* Stored rows:

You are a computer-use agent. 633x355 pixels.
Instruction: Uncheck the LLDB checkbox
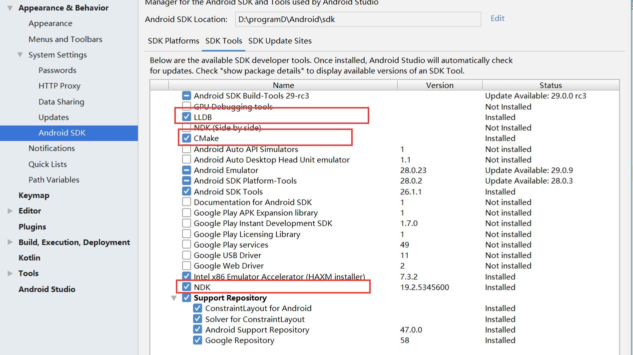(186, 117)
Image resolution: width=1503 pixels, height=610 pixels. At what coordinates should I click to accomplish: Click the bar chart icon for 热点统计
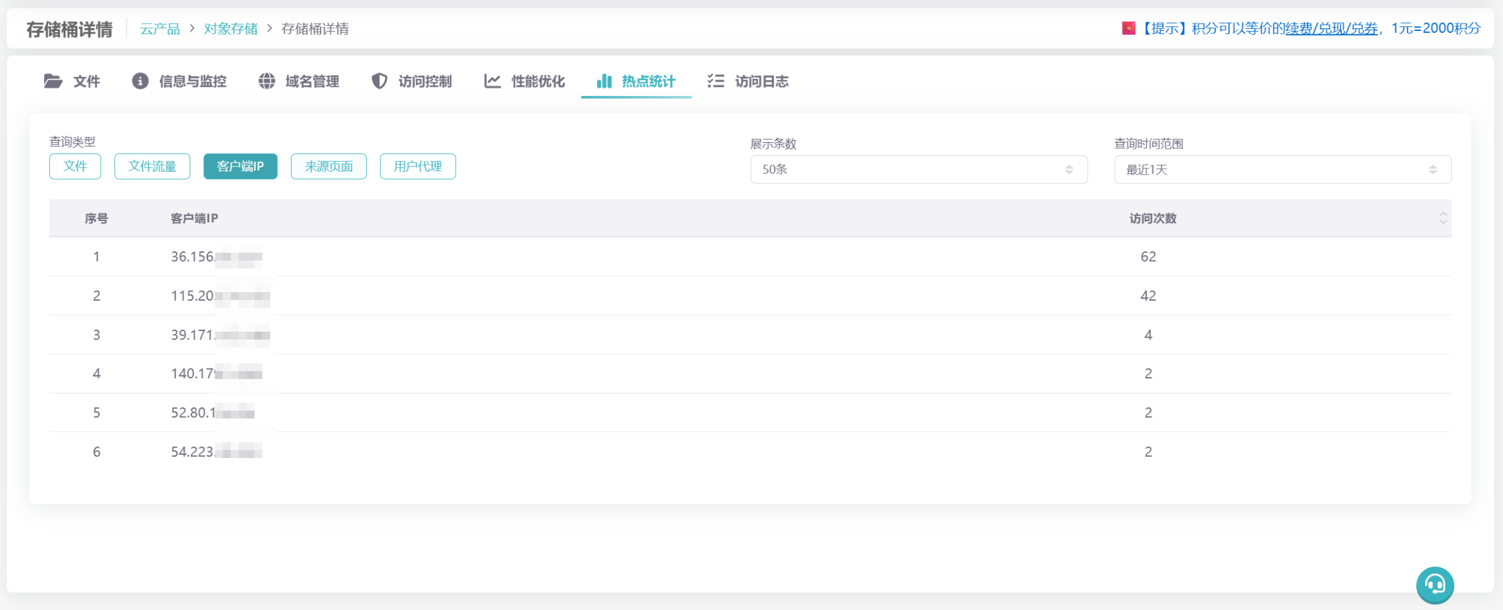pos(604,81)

--

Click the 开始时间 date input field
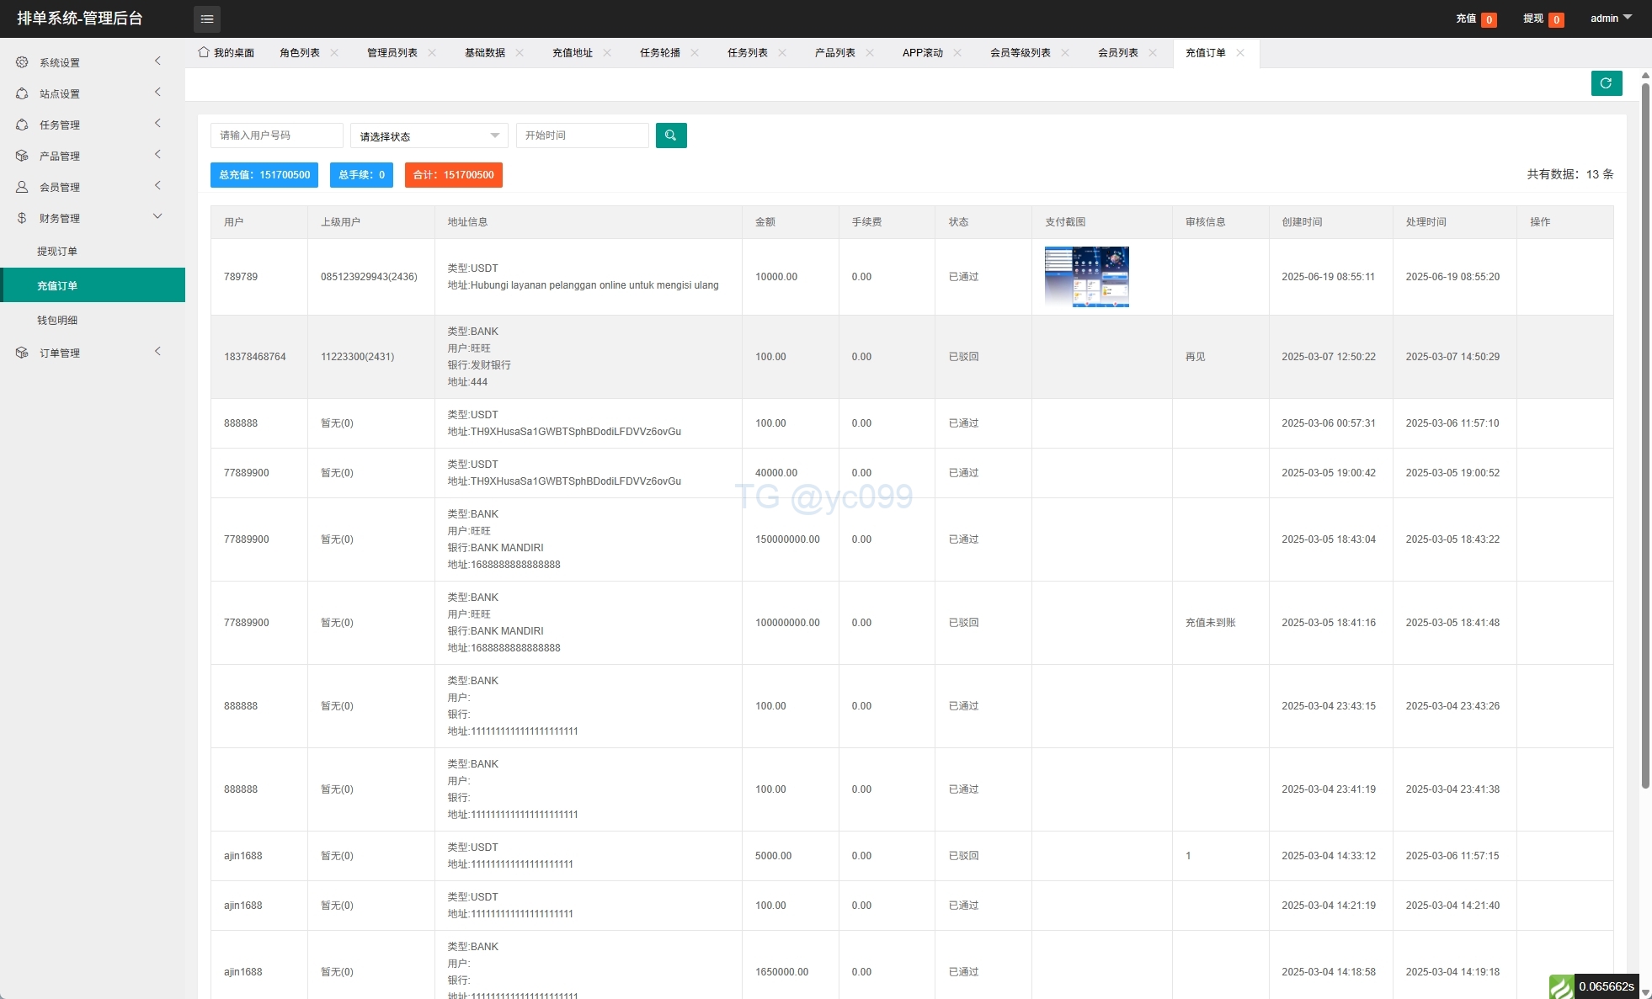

...

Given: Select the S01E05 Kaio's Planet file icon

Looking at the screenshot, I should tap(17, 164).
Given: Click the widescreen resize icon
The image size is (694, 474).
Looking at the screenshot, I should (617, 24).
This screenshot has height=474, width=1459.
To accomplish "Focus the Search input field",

* Task:
Print the entries again word for word, beginning with the line that contains "You are a computer-use agent. 633x355 pixels." and continuing through the line that contains "pos(604,81)". Omit the pictures from your reply.

* Solved exercise:
You are a computer-use agent. 633x355 pixels.
Instruction: Uncheck the LLDB checkbox
(186, 117)
Image resolution: width=1503 pixels, height=610 pixels. At what coordinates should I click to accomplish: Click the bar chart icon for 热点统计
pos(604,81)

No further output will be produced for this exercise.